#### Written request
Please reproduce the listing from the line with "Click the 'Stage 2' label text" up to and including the line with "(x=104, y=1068)", swapping "screenshot" for "screen capture" and changing nothing else. Leave the pictures out of your answer.

#### Data excerpts
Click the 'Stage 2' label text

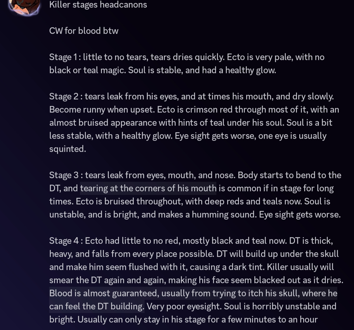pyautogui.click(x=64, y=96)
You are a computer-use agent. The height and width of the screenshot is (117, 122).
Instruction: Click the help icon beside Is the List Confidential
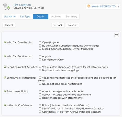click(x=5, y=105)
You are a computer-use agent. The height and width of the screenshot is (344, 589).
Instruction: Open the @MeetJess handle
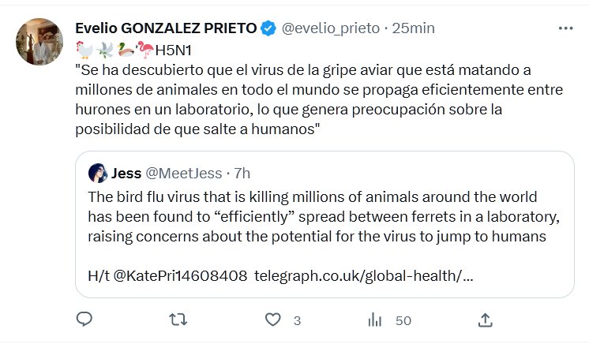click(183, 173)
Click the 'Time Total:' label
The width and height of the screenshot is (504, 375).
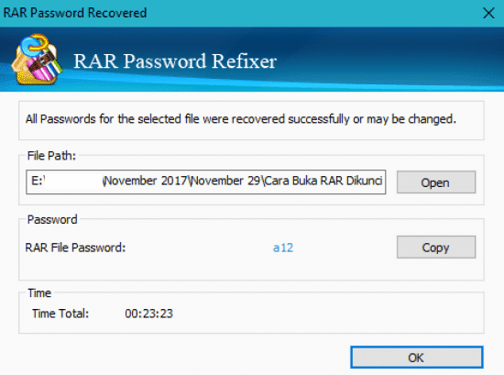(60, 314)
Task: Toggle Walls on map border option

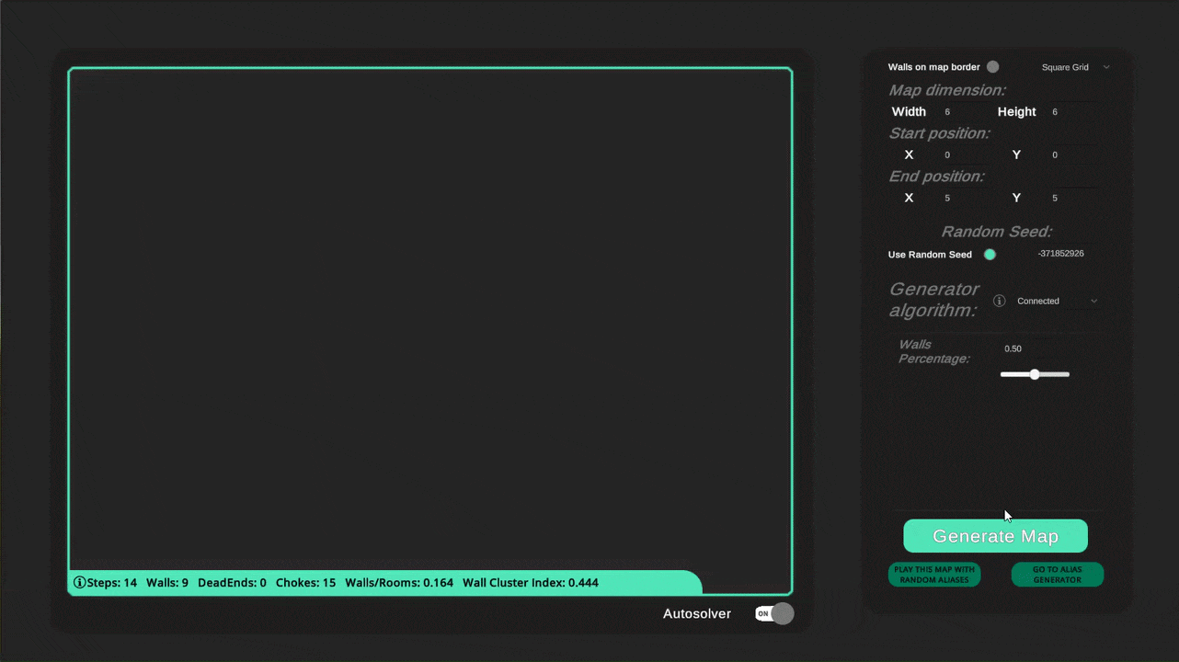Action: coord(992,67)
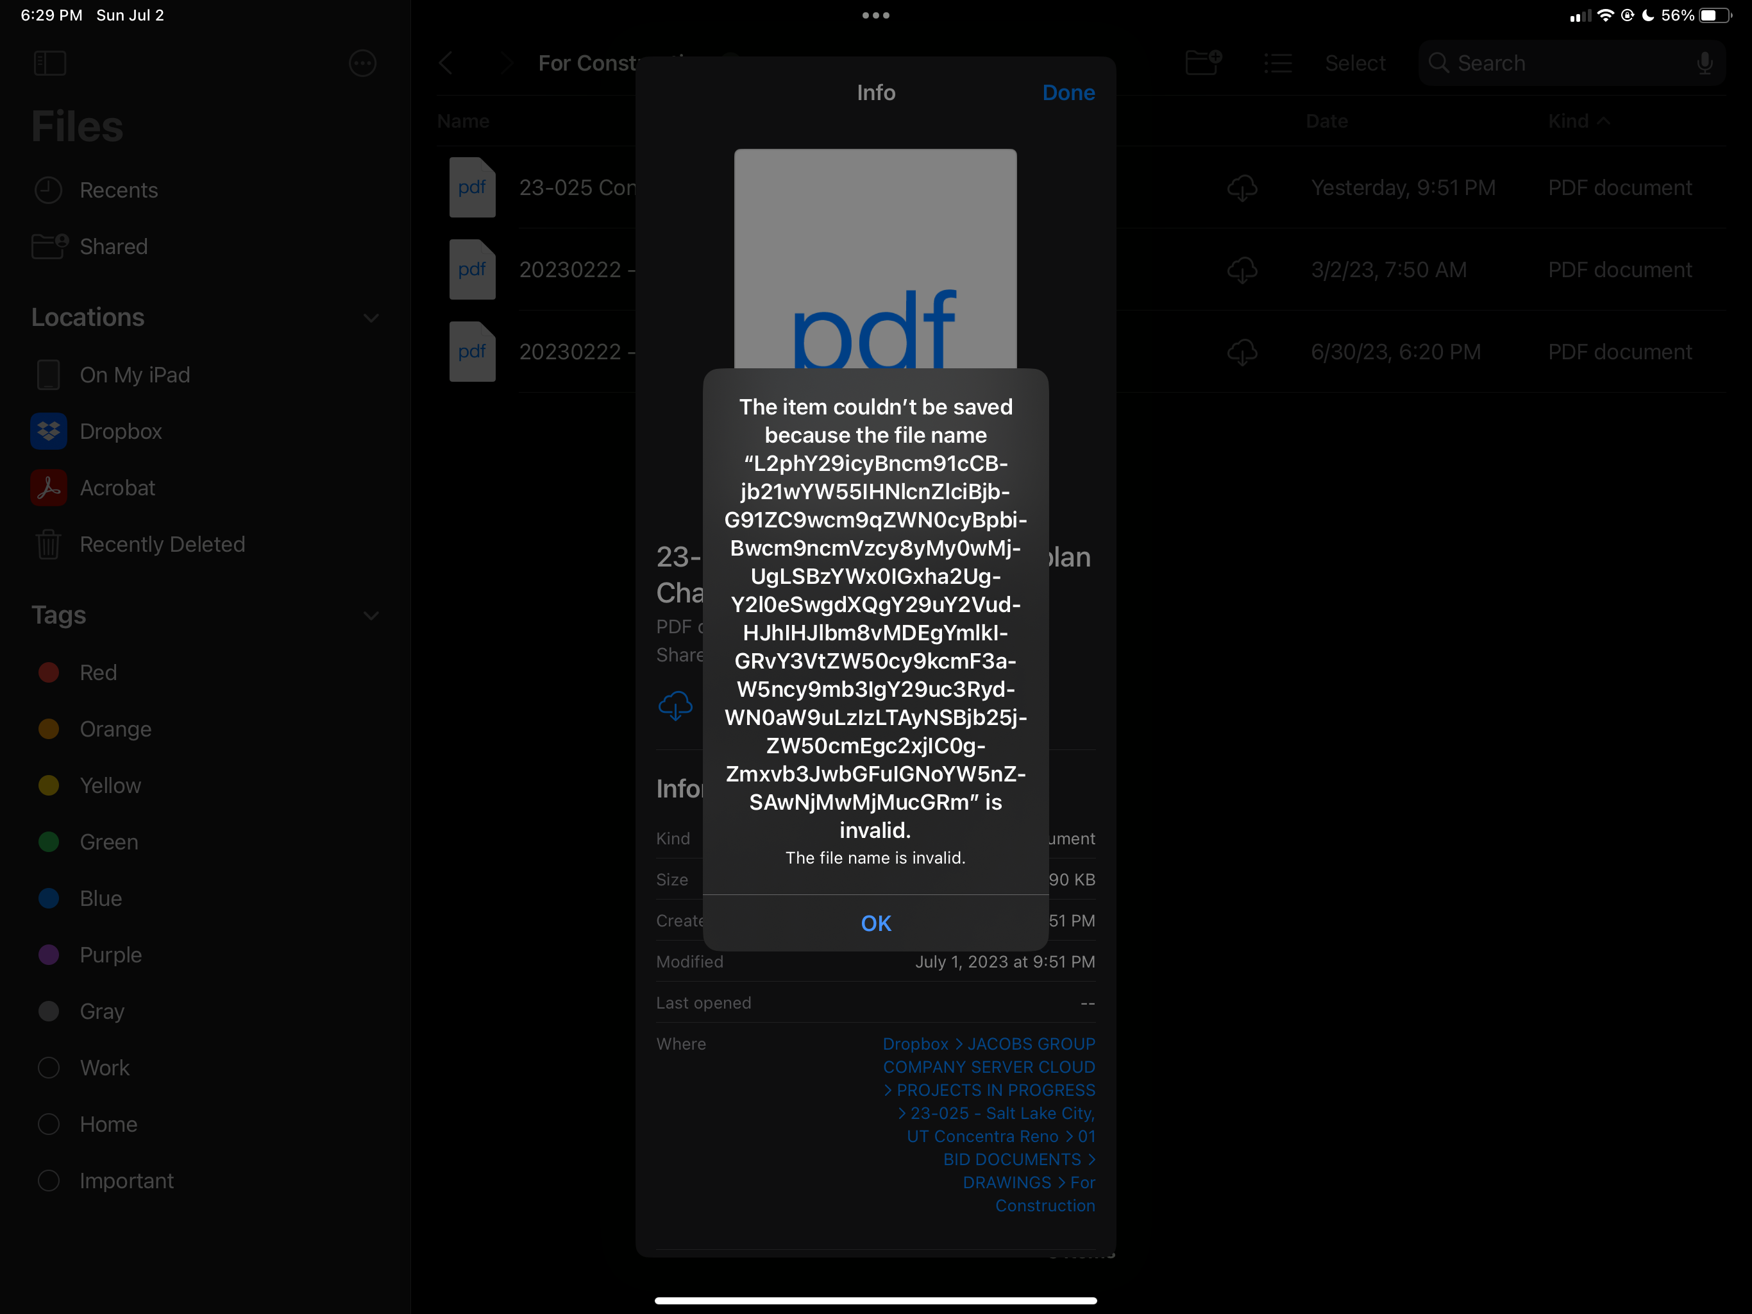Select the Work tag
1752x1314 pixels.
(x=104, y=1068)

...

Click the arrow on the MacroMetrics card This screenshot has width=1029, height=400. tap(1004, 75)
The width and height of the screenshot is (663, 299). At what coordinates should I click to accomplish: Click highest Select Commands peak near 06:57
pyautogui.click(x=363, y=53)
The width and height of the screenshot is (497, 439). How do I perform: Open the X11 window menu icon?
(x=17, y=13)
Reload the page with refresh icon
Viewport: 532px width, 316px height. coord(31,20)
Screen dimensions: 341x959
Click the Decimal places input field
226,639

==

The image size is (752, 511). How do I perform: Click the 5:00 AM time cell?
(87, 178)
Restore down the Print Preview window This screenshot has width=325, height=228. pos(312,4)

#### Finished task
Click the 'Stage 2' label text

pyautogui.click(x=64, y=96)
You are a computer-use agent. The height and width of the screen capture is (117, 122).
Instruction: Click the help icon beside Is the List Confidential
click(x=5, y=105)
You are a computer-use agent. The height and width of the screen capture is (344, 589).
Instruction: Open the @MeetJess handle
click(183, 173)
Click the 'Time Total:' label
The width and height of the screen capture is (504, 375).
(60, 314)
Task: Toggle Walls on map border option

Action: coord(992,67)
Select the Work tag
1752x1314 pixels.
(x=104, y=1068)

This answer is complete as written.